*INFORMATION SUPPLIED*:

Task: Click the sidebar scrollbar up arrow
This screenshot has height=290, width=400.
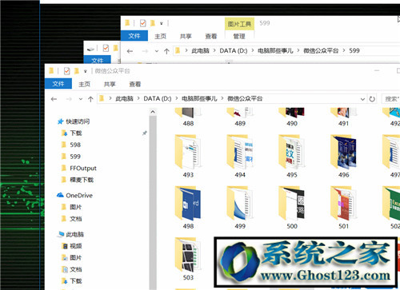Action: click(153, 112)
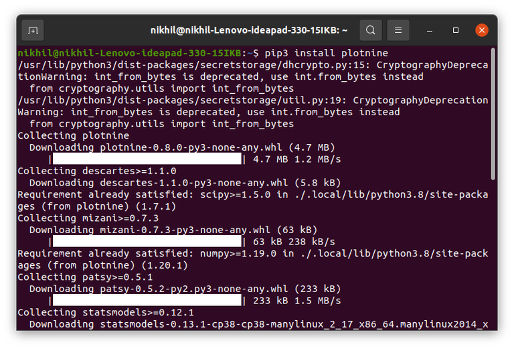Click the window title nikhil@nikhil-Lenovo-ideapad-330-15IKB

[x=249, y=30]
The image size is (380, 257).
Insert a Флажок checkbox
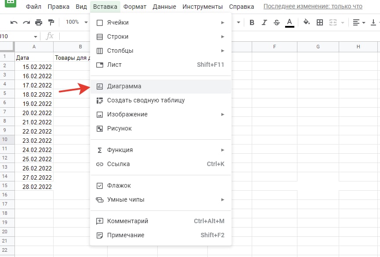point(160,185)
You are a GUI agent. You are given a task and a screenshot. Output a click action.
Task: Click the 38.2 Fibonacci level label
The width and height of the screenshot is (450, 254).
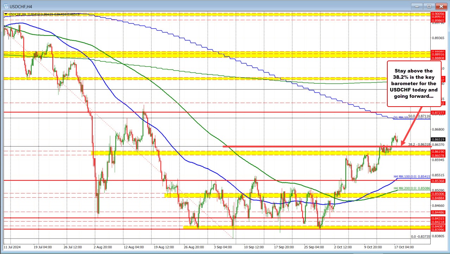tap(419, 144)
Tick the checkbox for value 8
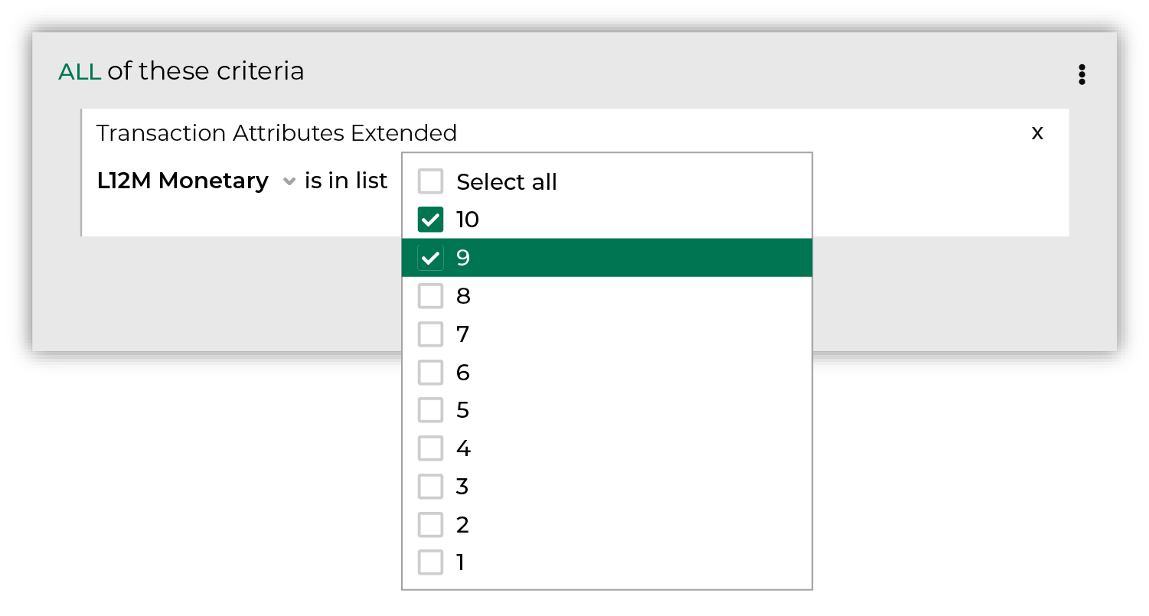Image resolution: width=1149 pixels, height=616 pixels. point(430,296)
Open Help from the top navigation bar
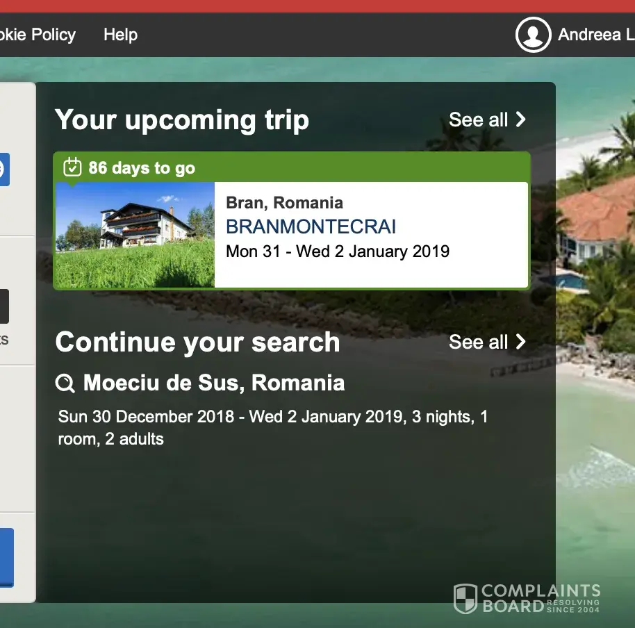This screenshot has height=628, width=635. [x=120, y=35]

*REQUIRED TASK*: Please output the lines above as a JSON list of strings, one string per line, skipping blank lines. Leave the pictures out of the answer.

*ANSWER TO THE PROBLEM*:
[
  "Task: Click the sidebar scrollbar up arrow",
  "This screenshot has height=290, width=400.",
  "Action: click(153, 112)",
  "Click the window title nikhil@nikhil-Lenovo-ideapad-330-15IKB",
  "[x=249, y=30]",
  "The image size is (380, 257).",
  "Insert a Флажок checkbox",
  "point(160,185)",
  "You are a GUI agent. You are given a task and a screenshot. Output a click action.",
  "Task: Click the 38.2 Fibonacci level label",
  "The width and height of the screenshot is (450, 254).",
  "tap(419, 144)",
  "Tick the checkbox for value 8",
  "Image resolution: width=1149 pixels, height=616 pixels. point(430,296)",
  "Open Help from the top navigation bar",
  "This screenshot has height=628, width=635. [x=120, y=35]"
]